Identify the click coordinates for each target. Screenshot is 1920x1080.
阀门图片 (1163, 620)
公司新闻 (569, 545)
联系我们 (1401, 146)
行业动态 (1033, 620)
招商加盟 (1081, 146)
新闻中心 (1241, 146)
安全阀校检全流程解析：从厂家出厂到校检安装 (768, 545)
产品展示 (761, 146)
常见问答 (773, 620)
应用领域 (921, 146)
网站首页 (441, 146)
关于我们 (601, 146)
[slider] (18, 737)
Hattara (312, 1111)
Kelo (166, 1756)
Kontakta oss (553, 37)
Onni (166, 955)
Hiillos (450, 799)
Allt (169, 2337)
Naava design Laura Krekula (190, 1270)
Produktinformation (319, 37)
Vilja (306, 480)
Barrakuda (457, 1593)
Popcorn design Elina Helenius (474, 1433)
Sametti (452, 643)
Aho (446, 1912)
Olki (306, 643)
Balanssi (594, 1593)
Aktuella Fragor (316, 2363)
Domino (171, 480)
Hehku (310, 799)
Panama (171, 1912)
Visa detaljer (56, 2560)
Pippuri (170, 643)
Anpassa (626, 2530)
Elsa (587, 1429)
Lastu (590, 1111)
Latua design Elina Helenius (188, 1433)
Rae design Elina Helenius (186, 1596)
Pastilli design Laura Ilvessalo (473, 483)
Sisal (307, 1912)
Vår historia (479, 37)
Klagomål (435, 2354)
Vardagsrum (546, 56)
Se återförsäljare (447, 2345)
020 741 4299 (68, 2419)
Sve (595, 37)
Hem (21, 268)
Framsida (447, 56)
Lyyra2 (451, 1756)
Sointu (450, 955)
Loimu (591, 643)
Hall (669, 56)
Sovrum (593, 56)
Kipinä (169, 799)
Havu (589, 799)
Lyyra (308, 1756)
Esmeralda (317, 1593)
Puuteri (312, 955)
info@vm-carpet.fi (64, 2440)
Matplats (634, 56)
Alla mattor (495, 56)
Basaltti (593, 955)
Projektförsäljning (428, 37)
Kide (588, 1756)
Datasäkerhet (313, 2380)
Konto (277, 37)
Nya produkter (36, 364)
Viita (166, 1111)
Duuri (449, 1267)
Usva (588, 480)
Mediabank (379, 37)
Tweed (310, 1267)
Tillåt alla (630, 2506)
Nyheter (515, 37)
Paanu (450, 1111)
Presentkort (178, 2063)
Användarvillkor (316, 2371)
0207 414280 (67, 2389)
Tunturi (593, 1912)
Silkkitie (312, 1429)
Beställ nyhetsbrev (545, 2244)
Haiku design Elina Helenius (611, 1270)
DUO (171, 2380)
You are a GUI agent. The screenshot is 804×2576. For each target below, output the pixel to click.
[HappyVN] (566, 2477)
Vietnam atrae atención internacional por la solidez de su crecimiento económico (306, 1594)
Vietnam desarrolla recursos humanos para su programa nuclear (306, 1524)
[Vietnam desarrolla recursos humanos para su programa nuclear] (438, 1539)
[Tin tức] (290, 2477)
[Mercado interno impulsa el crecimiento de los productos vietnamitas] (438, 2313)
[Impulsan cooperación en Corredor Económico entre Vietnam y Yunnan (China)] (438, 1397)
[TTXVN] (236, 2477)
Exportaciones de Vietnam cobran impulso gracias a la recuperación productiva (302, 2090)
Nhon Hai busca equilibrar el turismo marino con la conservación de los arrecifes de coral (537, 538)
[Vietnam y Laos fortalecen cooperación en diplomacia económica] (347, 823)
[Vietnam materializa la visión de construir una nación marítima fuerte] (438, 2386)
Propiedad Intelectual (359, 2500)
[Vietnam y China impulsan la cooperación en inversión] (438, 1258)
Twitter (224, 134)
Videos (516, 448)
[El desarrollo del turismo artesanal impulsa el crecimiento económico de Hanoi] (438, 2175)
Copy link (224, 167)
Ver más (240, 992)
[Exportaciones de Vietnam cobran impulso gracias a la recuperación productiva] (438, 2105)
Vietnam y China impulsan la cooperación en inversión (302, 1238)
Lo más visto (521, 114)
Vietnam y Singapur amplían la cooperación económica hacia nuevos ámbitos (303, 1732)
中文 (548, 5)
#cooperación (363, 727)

WHAT TO DO
Your answer should be the lines of the records that hold the string "Laura".

RESULT OF THIS EXERCISE
Naava design Laura Krekula (190, 1270)
Pastilli design Laura Ilvessalo (473, 483)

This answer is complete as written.